Lima (ANTARA News) - Mantan presiden Peru Alberto Fujimori, yang menjalani hukuman penjara selama 25 tahun karena pelanggaran HAM, membutuhkan perawatan lebih baik berkenaan dengan depresinya, menurut seorang dokter yang memberi rekomendasi menentang pengampunannya.




"Perawatan yang diberikan belum lah yang terbaik...Pengobatan dan psikoterapi belum mencukupi," kata psikiatri Jorge Castro dalam sebuah wawancara yang diterbitkan di majalah Peru Caretas pada Kamis, lapor AFP.




"Pemeriksaan menunjukkan bahwa depresi Fujimori dapat ditangani di penjara," tambah Castro, namun memperingatkan bahwa "depresi berat dapat mengarah pada bunuh diri."




Fujimori yang berkebangsaan Peru-Jepang, memerintah Peru dari 1990 hingga 2000, dinyatakan bersalah pada 2009 dalam pembunuhan 25 orang oleh skuad pembunuh dukungan-pemerintah selama perang Peru melawan kelompok pemberontak Maois Shining Path.
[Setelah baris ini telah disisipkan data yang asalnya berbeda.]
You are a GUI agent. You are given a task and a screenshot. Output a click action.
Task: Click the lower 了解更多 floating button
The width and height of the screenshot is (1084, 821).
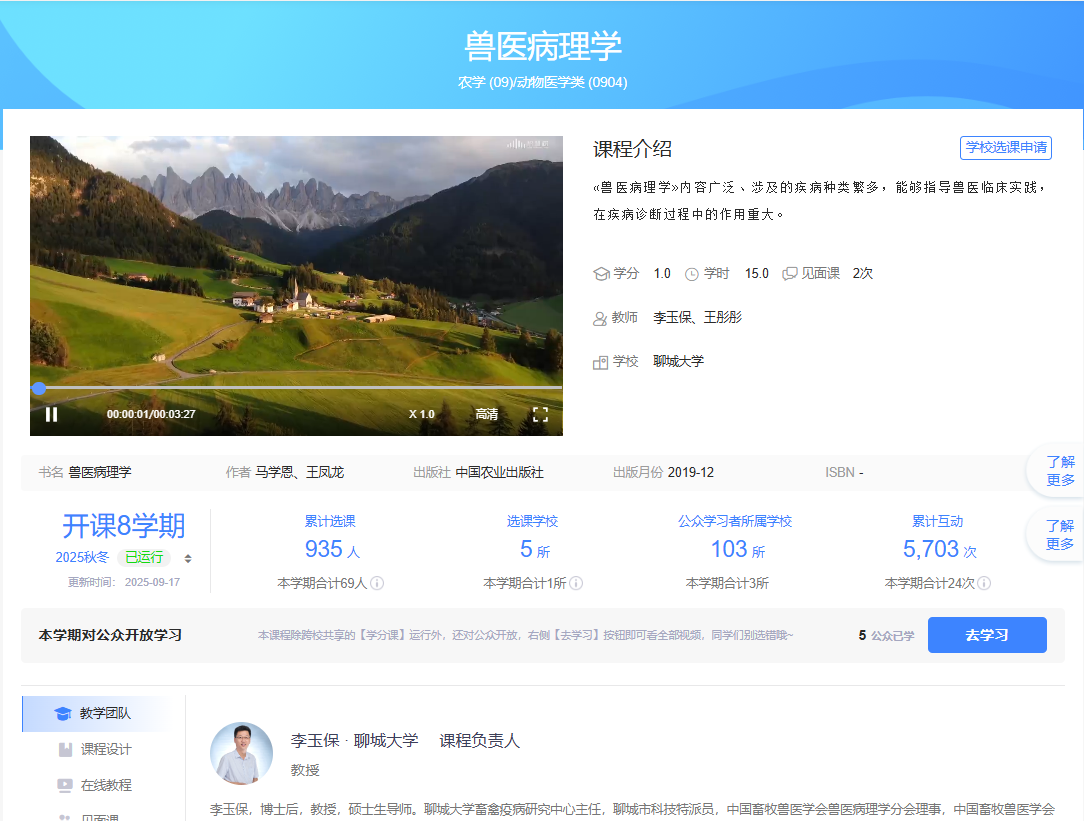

Mantan presiden berusia 74 tahun itu mengajukan permohonan pengampunan delapan bulan lalu -- menerangkan bahwa dia menderita kanker lidah yang kambuh lagi dan depresi -- namun permintaan tersebut ditolak Presiden Ollanta Humala.




Humala, yang berpangkat mayor angkatan darat ketika memimpin kudeta terhadap Fujimori pada 2000, minggu lalu menerima rekomendasi komite khusus yang menentang pemberian pengampunan bagi mantan pemimpin yang telah menua itu berdasarkan alasan kemanusiaan.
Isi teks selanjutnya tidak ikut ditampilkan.